TASK GOAL: Rewrite everything in the records from the line containing "Where should I click to: Search" down to the line containing "Expand the Werkzeuge", replacing "Image resolution" with "Screen size" and leaving the rest unchanged.

DATASET ENTRIES:
==================================================

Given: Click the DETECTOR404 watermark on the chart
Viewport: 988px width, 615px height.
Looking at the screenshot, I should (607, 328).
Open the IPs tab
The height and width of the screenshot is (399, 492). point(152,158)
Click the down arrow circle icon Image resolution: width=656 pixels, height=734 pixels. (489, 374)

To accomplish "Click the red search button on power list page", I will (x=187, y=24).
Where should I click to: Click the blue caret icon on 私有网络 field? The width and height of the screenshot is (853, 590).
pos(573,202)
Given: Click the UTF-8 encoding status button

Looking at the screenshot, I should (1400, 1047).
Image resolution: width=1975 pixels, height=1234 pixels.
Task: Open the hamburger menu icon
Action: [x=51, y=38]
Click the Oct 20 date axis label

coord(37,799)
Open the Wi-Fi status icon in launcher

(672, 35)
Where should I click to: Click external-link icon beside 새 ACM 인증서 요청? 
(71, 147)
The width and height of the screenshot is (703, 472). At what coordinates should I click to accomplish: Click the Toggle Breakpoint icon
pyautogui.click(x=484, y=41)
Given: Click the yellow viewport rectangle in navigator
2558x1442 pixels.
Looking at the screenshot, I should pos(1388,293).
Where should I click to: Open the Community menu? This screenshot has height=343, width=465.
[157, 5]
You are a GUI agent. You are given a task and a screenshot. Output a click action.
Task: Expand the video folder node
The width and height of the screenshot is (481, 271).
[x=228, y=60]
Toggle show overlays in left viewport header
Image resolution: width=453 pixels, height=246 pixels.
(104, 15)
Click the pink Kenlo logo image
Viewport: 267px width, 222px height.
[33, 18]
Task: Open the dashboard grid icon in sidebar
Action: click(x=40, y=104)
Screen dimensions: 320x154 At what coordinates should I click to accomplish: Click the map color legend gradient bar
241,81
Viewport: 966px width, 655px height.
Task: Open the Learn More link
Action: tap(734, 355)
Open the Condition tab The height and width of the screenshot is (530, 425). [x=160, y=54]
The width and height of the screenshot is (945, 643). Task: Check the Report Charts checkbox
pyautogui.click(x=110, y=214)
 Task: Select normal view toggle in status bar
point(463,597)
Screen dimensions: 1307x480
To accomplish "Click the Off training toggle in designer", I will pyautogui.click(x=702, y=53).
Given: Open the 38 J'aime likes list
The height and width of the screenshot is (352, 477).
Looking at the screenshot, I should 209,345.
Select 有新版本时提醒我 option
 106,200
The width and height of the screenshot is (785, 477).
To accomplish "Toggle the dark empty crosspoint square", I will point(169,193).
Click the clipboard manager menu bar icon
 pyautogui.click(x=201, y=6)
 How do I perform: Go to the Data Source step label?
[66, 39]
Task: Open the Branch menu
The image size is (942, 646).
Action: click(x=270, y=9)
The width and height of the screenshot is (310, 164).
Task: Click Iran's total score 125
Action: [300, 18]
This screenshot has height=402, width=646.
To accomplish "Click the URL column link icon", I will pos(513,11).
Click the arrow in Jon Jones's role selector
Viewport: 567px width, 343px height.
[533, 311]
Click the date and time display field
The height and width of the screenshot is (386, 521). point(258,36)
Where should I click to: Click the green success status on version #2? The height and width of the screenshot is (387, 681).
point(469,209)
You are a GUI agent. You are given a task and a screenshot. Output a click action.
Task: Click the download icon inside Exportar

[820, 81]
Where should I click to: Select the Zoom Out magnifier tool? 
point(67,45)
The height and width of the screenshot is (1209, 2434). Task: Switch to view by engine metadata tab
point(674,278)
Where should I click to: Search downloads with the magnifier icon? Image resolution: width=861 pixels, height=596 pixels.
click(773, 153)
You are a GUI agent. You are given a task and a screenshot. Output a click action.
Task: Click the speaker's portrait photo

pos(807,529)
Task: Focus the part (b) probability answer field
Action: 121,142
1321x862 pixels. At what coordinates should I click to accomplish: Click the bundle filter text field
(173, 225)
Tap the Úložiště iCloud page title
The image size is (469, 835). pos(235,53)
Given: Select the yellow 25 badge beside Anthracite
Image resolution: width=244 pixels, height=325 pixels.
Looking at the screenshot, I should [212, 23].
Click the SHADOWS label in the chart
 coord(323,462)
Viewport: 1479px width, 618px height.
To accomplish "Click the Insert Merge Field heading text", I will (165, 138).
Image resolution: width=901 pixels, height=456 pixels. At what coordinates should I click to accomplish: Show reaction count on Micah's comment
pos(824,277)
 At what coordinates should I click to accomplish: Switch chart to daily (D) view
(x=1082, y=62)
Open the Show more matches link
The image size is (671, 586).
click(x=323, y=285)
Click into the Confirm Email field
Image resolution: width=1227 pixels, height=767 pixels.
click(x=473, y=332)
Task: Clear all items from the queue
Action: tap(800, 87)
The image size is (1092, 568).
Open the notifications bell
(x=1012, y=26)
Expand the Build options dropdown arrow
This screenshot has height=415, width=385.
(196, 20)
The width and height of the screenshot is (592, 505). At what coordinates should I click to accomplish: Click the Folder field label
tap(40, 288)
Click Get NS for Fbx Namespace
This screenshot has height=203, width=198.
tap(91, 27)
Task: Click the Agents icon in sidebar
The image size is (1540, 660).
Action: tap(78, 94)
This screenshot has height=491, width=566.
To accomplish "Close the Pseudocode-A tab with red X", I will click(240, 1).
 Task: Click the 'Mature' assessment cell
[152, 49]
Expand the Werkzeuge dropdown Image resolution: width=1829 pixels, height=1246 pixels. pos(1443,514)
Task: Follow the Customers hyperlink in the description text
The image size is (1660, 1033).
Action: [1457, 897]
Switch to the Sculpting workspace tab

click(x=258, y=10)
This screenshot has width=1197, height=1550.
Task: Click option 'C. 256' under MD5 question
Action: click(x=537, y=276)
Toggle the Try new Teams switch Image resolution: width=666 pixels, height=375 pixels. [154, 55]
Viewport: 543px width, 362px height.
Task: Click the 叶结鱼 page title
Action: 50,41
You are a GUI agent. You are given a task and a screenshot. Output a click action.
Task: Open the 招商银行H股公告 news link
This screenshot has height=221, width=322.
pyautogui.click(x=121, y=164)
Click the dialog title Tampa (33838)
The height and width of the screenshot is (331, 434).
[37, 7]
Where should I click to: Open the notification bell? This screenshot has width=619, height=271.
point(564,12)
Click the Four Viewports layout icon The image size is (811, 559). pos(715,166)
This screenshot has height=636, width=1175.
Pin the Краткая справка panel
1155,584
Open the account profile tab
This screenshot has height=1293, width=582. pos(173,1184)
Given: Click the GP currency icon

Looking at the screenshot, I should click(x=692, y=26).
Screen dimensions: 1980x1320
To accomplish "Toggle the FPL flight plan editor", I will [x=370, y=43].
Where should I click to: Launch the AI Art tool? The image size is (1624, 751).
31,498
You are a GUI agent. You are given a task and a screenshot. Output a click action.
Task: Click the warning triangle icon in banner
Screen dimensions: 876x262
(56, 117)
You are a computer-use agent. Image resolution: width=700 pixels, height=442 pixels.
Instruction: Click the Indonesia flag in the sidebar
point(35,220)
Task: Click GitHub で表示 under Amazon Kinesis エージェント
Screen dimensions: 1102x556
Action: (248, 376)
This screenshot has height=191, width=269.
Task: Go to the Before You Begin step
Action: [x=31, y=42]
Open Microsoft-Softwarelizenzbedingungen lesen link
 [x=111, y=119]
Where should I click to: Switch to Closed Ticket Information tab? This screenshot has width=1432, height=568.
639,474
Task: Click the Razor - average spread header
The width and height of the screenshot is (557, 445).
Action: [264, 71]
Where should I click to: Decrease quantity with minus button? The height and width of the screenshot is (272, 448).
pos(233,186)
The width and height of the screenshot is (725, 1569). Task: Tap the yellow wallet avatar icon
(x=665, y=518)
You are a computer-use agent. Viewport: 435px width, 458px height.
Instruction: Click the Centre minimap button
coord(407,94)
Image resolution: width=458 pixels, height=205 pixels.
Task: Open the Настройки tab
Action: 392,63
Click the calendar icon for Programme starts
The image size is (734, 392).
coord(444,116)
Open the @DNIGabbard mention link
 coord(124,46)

==================================================

WRITTEN RESPONSE:
Where should I click to: Search downloads with the magnifier icon? Screen size: width=861 pixels, height=596 pixels.
click(773, 153)
You are a GUI agent. You are given a task and a screenshot. Output a click action.
Task: Click the speaker's portrait photo

pos(807,529)
Task: Focus the part (b) probability answer field
Action: 121,142
1321x862 pixels. At what coordinates should I click to accomplish: Click the bundle filter text field
(173, 225)
Tap the Úložiště iCloud page title
The image size is (469, 835). pos(235,53)
Given: Select the yellow 25 badge beside Anthracite
Screen size: width=244 pixels, height=325 pixels.
Looking at the screenshot, I should [212, 23].
Click the SHADOWS label in the chart
 coord(323,462)
Viewport: 1479px width, 618px height.
To accomplish "Click the Insert Merge Field heading text", I will (165, 138).
Screen size: width=901 pixels, height=456 pixels. At what coordinates should I click to accomplish: Show reaction count on Micah's comment
pos(824,277)
 At what coordinates should I click to accomplish: Switch chart to daily (D) view
(x=1082, y=62)
Open the Show more matches link
The image size is (671, 586).
click(x=323, y=285)
Click into the Confirm Email field
Screen size: width=1227 pixels, height=767 pixels.
click(x=473, y=332)
Task: Clear all items from the queue
Action: tap(800, 87)
The image size is (1092, 568).
Open the notifications bell
(x=1012, y=26)
Expand the Build options dropdown arrow
This screenshot has height=415, width=385.
(196, 20)
The width and height of the screenshot is (592, 505). At what coordinates should I click to accomplish: Click the Folder field label
tap(40, 288)
Click Get NS for Fbx Namespace
This screenshot has height=203, width=198.
tap(91, 27)
Task: Click the Agents icon in sidebar
The image size is (1540, 660).
Action: tap(78, 94)
This screenshot has height=491, width=566.
To accomplish "Close the Pseudocode-A tab with red X", I will click(240, 1).
 Task: Click the 'Mature' assessment cell
[152, 49]
Expand the Werkzeuge dropdown Screen size: width=1829 pixels, height=1246 pixels. pos(1443,514)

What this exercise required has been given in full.